The Difference Between Active and Passive Income Streams
There are several different types of income streams, all of which fall into the category of either active or passive. If you are making something, selling something, or providing a service of some kind in exchange for direct payment, that is active income. While passive income also generates revenue, the payment is not as connected to the original work. A good example of someone earning passive income would be an author’s book sales. While months or even years of work went into the book’s publication, the income generated by the book’s sales after publication are passive. They go on without the author lifting a finger, with income deposited into their bank account for years after, and even following their death.
See this related post from Dennis Harabin: The Effective Strategies to Make a Business Sustainable
When we are talking about building a sustainable business, we are talking about one that is built to last. Often, entrepreneurs get caught up in the headlines about businesses with hyper-growth rates. We start thinking of how we can replicate these results. But what is often missing is these results are just short-term, fueled by outside money or poor business models that are not sustainable.
How to Add New Income Streams to your Business
Adding new income streams to your business is known as diversification, and it is not as hard as it sounds. Any type of business can create new sources of revenue. A dog grooming salon can start to sell dog toys, or clothes, or food. Supermarkets can add pharmacies, hair salons can add spa services like massage and skin care. Many retailers have created online stores that sell their products.
One of the most famous examples of income stream diversification can be seen in Sir Richard Branson’s iconic Virgin brand. Though it began as a record store, the company has branched out into a wide range of products and services, including jewelry, cruises, mobile phone service, and even an airline. Though you may not dream quite as grandly as Sir Richard, you still have options available to you. Even people who feel limited by being skilled in a specific industry, like plumbers or electricians, can generate additional revenue streams by making videos of themselves teaching basic home repair skills and uploading them for monetization on YouTube, or offering to teach classes at the local high school or at homeowners’ association meetings.
Different Income Streams
To help you identify alternative sources of income for yourself or your business, here is a list of 7 different types of income streams:
- Capital Gains – This is income that comes from selling stocks and other assets at a profit. Though it is extremely satisfying to buy something for a low price and sell high, the taxes on capital gains can quickly dampen your enthusiasm for this as a source of income. Capital gains are also reliant on market trends and are therefore unpredictable.

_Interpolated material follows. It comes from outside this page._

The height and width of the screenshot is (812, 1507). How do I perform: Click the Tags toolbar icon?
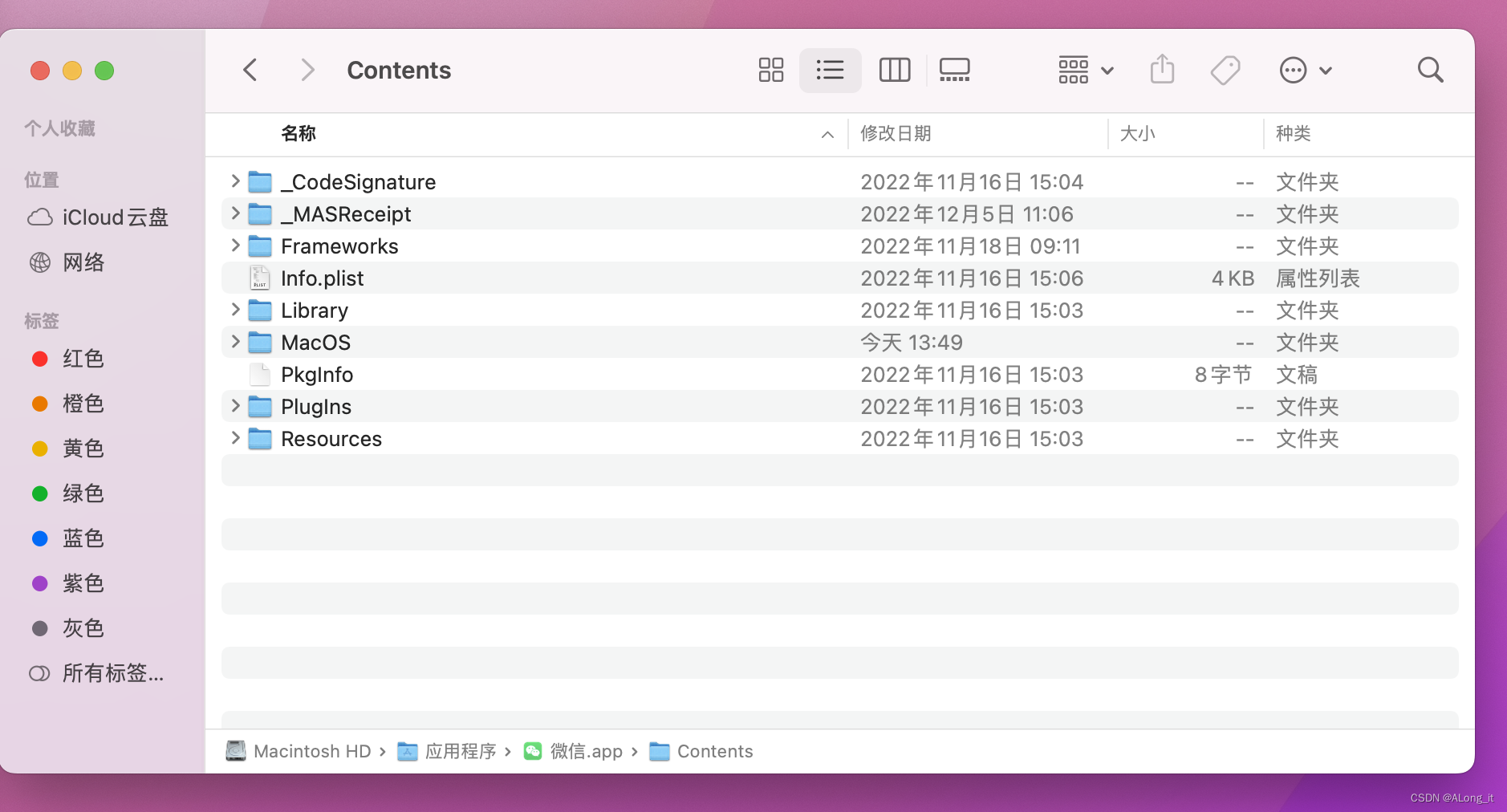click(x=1225, y=71)
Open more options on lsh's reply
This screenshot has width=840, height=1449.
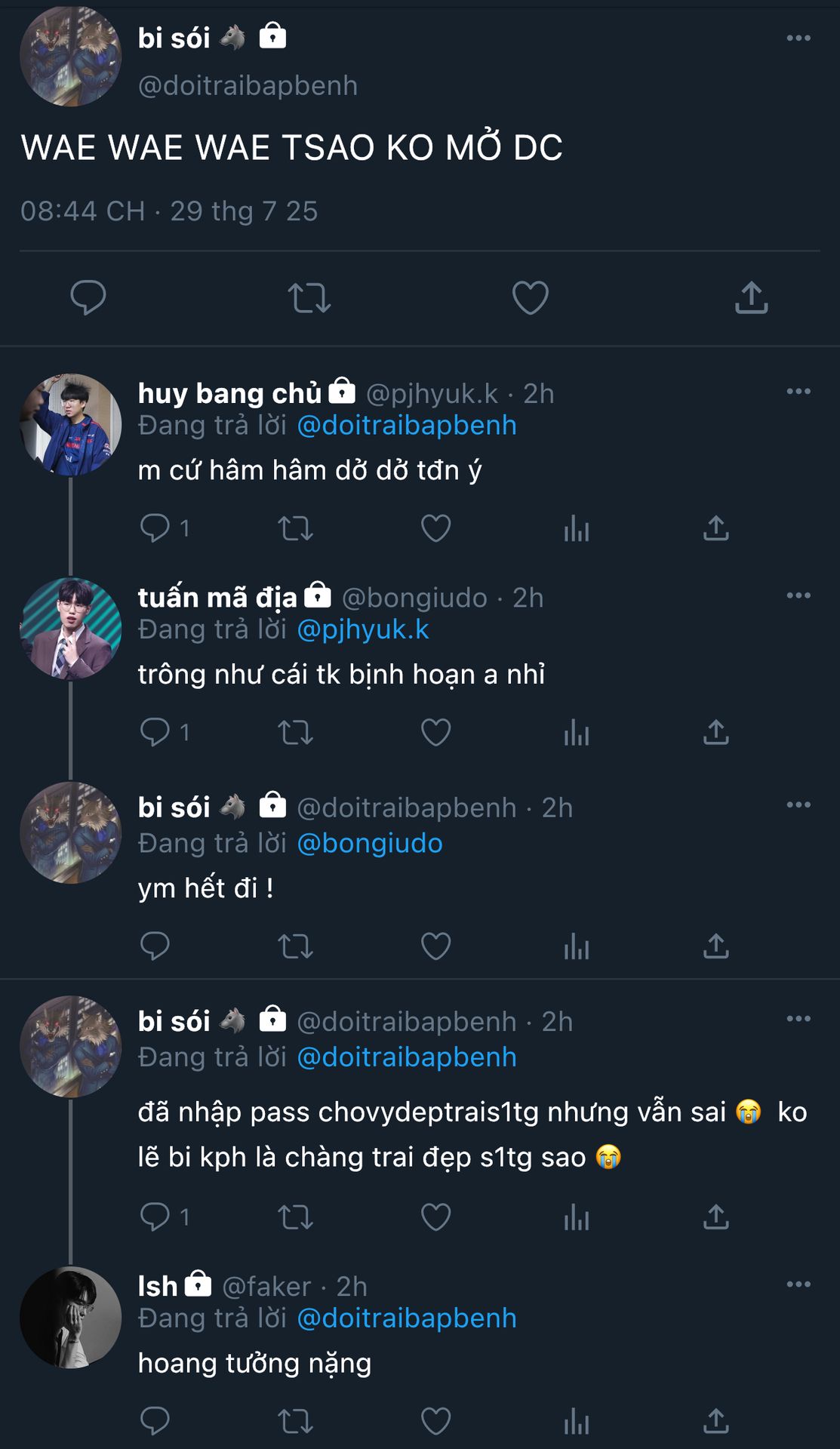click(x=798, y=1284)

- Dividends — Dividends are payments that are distributed to owners of shares in a company. The more shares you own and the more profitable a company is, the more dividends you are likely to receive. They can be an excellent source of passive income.

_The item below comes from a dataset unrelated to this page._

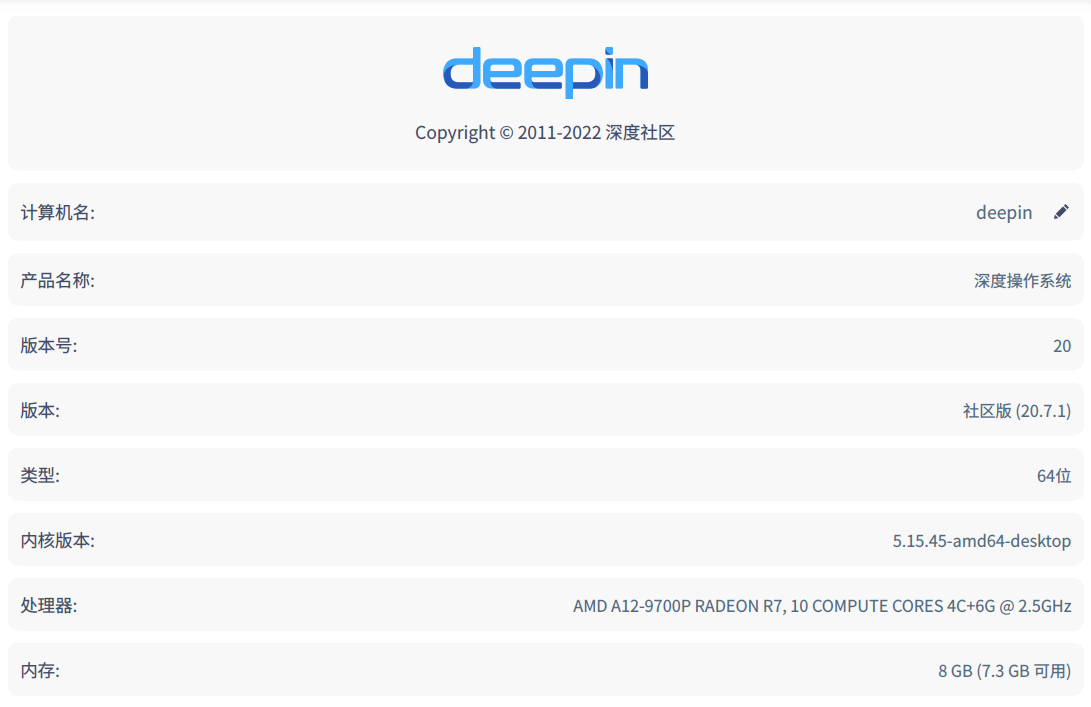Viewport: 1091px width, 707px height.
Task: Click the pencil icon to edit computer name
Action: pyautogui.click(x=1061, y=211)
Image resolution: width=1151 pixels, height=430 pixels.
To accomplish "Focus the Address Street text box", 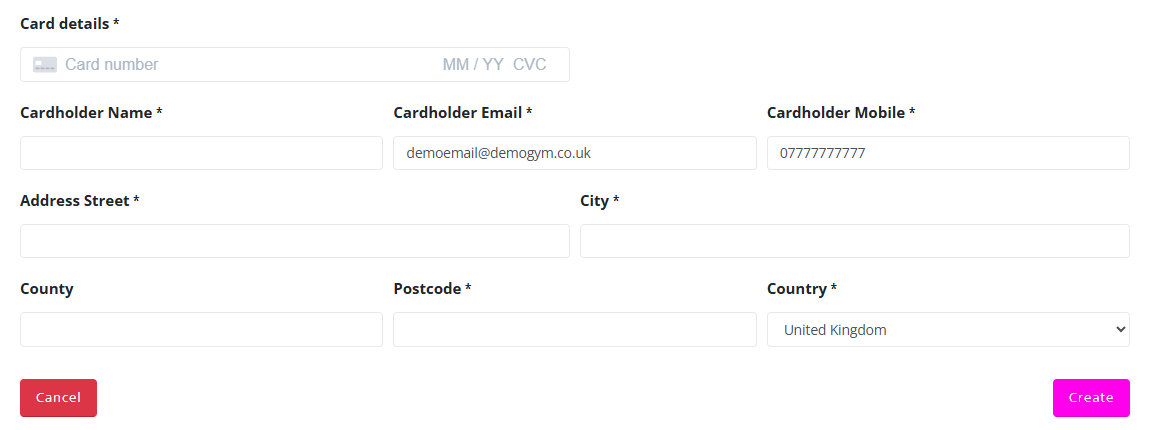I will [294, 241].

- Earned Income – Earned income is the money that you make from your job. It is straightforward and active and is almost always the primary source of income.

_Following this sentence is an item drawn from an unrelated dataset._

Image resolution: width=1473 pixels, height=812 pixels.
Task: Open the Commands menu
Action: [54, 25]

- Interest Income — This is passive income earned from investment or savings. The money that you earn in an IRA, a savings account, or by investing in bonds is interest income.
- Profit Income — Profit income is active income that is the goal of all businesses. It represents the difference between the cost of selling a service or product and a higher price that you sell it for. The greater your profit margin and volume, the more profit income you make.
- Rental Income — If you own property that you are not using and are willing to have somebody else use the space, you can offer to rent it. Rental income represents an excellent source of passive income, but it requires making an initial investment in the property itself, and there are costs and tax liabilities involved.
- Royalty Income — Royalty income is paid to people who create something and then get paid every time that it is used. To earn royalty income, you need to have established your ownership rights and created a marketing plan through which you will get paid. Examples are the monies paid to musicians and authors when their music is played or their books are sold.
There’s an old adage about needing to have money to make money, and that is true of some of these — you aren’t going to be able to earn royalties if you haven’t published music or literature, and you aren’t going to be able to earn rental income if you don’t have a property to rent. Still, it is a good idea to familiarize yourself with all of the options so that you can keep your mind open to all of the opportunities. The more income streams you can add to your business, the less risk of financial trouble when one revenue source suffers a downturn.